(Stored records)

--

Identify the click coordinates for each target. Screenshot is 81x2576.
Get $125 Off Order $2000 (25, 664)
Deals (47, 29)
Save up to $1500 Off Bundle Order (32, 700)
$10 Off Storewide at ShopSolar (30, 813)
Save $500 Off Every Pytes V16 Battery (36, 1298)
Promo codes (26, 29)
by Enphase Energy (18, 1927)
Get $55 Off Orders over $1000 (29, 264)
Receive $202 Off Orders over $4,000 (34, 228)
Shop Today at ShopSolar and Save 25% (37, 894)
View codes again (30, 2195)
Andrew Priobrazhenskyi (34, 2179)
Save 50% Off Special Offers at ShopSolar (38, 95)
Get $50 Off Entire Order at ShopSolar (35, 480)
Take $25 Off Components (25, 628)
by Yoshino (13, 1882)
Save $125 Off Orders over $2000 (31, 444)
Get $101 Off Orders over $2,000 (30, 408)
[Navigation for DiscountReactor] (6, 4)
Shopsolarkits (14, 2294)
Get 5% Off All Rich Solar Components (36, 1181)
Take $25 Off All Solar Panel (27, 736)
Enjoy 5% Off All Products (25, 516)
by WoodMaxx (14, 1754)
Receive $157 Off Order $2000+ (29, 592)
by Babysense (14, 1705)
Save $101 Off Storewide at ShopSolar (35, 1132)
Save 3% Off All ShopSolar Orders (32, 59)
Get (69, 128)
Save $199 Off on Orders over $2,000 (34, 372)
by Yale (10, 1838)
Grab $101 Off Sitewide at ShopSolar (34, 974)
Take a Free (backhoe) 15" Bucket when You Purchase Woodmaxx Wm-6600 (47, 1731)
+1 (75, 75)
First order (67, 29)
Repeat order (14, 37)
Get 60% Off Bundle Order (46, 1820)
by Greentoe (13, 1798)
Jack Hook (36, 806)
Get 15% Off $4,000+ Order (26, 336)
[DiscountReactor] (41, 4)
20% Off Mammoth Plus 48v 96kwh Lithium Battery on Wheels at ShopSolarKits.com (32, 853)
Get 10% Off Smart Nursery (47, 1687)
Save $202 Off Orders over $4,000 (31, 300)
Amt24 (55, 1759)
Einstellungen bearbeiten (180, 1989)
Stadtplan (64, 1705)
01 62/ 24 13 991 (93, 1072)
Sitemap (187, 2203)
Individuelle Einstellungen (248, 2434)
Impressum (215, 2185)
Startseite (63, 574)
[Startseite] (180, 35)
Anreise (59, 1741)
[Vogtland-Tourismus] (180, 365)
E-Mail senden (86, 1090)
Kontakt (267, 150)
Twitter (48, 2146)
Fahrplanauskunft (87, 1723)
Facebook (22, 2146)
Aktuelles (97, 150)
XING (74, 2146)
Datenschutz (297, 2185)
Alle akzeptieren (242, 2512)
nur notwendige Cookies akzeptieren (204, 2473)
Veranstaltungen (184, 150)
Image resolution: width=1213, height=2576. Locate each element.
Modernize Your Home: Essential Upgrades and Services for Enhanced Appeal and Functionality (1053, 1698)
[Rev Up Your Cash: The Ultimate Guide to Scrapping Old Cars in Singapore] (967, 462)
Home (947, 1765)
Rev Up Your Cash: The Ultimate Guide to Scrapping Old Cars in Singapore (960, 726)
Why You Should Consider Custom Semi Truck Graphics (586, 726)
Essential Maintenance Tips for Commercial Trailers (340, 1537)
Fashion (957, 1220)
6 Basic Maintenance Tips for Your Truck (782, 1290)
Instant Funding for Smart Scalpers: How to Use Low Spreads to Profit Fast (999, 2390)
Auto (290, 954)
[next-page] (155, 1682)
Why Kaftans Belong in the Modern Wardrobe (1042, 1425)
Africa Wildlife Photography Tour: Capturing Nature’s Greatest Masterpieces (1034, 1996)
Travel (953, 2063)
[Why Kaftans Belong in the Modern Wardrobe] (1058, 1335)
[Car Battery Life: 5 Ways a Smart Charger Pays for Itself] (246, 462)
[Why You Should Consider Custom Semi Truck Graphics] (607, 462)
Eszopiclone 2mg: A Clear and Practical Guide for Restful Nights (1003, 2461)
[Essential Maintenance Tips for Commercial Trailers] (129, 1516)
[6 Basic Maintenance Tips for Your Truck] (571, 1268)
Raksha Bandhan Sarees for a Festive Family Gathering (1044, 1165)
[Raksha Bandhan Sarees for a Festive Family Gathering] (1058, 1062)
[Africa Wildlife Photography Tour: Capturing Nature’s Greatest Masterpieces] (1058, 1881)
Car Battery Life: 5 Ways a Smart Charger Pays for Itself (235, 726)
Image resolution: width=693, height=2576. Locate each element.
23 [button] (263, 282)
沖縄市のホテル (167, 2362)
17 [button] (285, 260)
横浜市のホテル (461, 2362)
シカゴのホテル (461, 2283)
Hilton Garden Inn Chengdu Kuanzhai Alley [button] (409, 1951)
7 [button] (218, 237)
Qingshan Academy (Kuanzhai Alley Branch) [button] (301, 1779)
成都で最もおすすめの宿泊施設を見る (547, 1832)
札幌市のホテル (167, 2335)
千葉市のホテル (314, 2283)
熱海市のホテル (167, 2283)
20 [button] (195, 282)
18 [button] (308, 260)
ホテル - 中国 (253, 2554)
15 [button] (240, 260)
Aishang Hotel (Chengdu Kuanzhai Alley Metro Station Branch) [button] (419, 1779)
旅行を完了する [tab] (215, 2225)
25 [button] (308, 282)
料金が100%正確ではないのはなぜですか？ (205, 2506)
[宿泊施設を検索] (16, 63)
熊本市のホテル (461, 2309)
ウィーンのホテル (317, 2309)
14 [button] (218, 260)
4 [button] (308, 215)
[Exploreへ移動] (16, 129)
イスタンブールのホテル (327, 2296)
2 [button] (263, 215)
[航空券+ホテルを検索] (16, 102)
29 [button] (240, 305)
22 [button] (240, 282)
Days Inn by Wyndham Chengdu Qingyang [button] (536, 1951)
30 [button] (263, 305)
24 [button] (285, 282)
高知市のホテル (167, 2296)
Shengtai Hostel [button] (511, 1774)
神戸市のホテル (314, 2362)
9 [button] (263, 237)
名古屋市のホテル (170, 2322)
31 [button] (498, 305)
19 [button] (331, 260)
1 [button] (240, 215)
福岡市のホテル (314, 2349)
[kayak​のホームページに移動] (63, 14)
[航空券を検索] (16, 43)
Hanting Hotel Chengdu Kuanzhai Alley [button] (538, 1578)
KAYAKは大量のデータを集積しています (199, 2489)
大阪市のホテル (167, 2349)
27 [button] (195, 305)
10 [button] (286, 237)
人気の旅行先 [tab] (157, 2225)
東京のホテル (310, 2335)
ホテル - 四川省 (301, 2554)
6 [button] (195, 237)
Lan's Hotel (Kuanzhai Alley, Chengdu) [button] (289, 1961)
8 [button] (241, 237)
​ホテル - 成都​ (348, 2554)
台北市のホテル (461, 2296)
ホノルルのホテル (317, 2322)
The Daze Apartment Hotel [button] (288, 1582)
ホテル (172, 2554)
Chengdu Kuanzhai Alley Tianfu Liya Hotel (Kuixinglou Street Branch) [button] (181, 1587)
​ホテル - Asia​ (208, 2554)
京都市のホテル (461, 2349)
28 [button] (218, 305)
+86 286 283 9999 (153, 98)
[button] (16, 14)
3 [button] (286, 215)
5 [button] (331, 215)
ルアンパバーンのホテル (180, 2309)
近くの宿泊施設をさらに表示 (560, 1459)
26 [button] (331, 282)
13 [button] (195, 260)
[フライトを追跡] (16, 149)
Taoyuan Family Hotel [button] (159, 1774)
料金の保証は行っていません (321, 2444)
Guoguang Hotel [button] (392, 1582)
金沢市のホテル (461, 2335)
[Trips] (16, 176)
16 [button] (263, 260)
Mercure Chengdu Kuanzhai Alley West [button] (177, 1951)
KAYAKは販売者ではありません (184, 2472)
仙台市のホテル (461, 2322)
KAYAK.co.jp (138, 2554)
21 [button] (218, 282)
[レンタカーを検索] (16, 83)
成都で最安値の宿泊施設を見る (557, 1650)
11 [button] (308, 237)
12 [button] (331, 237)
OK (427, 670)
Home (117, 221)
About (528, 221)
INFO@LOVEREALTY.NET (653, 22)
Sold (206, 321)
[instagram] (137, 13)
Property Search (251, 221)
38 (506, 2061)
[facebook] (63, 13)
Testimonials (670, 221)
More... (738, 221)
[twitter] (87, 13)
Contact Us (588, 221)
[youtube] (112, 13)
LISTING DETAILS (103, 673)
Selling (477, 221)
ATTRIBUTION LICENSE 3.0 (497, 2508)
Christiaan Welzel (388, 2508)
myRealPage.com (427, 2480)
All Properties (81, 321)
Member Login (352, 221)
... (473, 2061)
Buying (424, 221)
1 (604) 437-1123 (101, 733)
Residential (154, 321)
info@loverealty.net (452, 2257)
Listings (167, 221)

--

▶ [Description of the task]:
Exactly the lines from the start of the entries through the one bearing "Receive $202 Off Orders over $4,000 (34, 228)" are to be output, with both ends included.

▶ [Exercise solution]:
Identify the click coordinates for each target. Screenshot is 81x2576.
Get $125 Off Order $2000 (25, 664)
Deals (47, 29)
Save up to $1500 Off Bundle Order (32, 700)
$10 Off Storewide at ShopSolar (30, 813)
Save $500 Off Every Pytes V16 Battery (36, 1298)
Promo codes (26, 29)
by Enphase Energy (18, 1927)
Get $55 Off Orders over $1000 (29, 264)
Receive $202 Off Orders over $4,000 (34, 228)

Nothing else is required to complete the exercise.